Conscious of these small-group pressures, politicians sometimes establish checks on their ability to respond to special interests. The base-closing commission, which gave members of Congress an up-or-down vote on all military bases to be dismantled after the cold war, was one such check. Everyone knew bases needed to close, but if each base were voted on separately, local supporters would rally to save it.

Trade treaties are another check. Elected officials agree to the treaties because they believe trade is good for the general welfare, and the treaties make it harder to give protectionist breaks to organized interests. Harder, but not impossible. Trade treaties aren't backed by force of arms, which means countries can always disregard them. And trade treaties have plenty of loopholes, which tend to grow larger over time.

The exceptions that allow protectionist measures like Section 201 actions and antidumping laws were originally narrow. But they've expanded into popular substitutes for tariffs. "Organization for collective action takes a good deal of time to emerge," Dr. Olson wrote. But emerge it does.

And, in the case of trade, democracy failure is contagious. What the author Jonathan Rauch calls the most serious single challenge to the long-term vitality of democratic government -- "the democratic public's tendency to form ever more groups clamoring for ever more goodies and perks and then defending them to the death" -- has become an international phenomenon. (Mr. Rauch's 1999 book, Government's End, popularizes and expands Dr. Olson's work.) Use a loophole against producers in another country, and they'll rally to use the same loophole against you.

Consider antidumping protection, in which governments levy special duties on imports ruled unfairly cheap. Unlike Section 201 cases, which apply to all imports, antidumping actions are aimed at specific countries. Many antidumping cases are settled by an agreement restricting imports and, thus, raising prices for both domestic and foreign producers.

In an article to be published in The Canadian Journal of Economics, Thomas J. Prusa of Rutgers looks at the spread of antidumping laws. Until the late 1990's, the United States, Europe, Canada and Australia brought nearly all antidumping cases. Now, Professor Prusa writes, "the exclusive club has opened its doors." In the 1990's, those four dropped to about half the cases, and now they're a minority. Developing countries have joined the antidumping club.

"These new guys feel that they have been picked on by the United States," Professor Prusa said in an interview, and antidumping actions give their industries a tool to fight back with. He is analyzing data on antidumping actions to track "tit for tat" retaliation, which appears to account for roughly a third of the antidumping filings by these new users.

Local industries have every incentive to demand antidumping laws. Whether a case is settled or a duty is imposed, Professor Prusa writes, "the value of imports from named countries falls by 50-70 percent over the first three years of protection."

And, he continues, "even if the case is rejected I find that imports fall by 15-20 percent." Simply bringing an antidumping case, even a weak one, blocks competition.

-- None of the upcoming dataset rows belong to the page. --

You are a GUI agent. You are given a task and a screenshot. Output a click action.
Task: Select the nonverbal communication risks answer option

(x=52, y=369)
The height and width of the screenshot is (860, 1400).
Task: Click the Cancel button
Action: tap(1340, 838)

Professor Prusa predicts that the United States and Europe will regret unleashing antidumping protectionism. Leaving out cases brought by our own industries, he says, already "the United States is the world's biggest alleged dumper." And it's going to become worse, as more industries in developing countries clamor for protection.

Countries that adopt antidumping statutes, he writes, "often find it a bit like letting the genie out of the bottle -- it is difficult to give one industry protection without encouraging other sectors to also seek protection." One lobby leads to another. The logic of collective action knows no borders.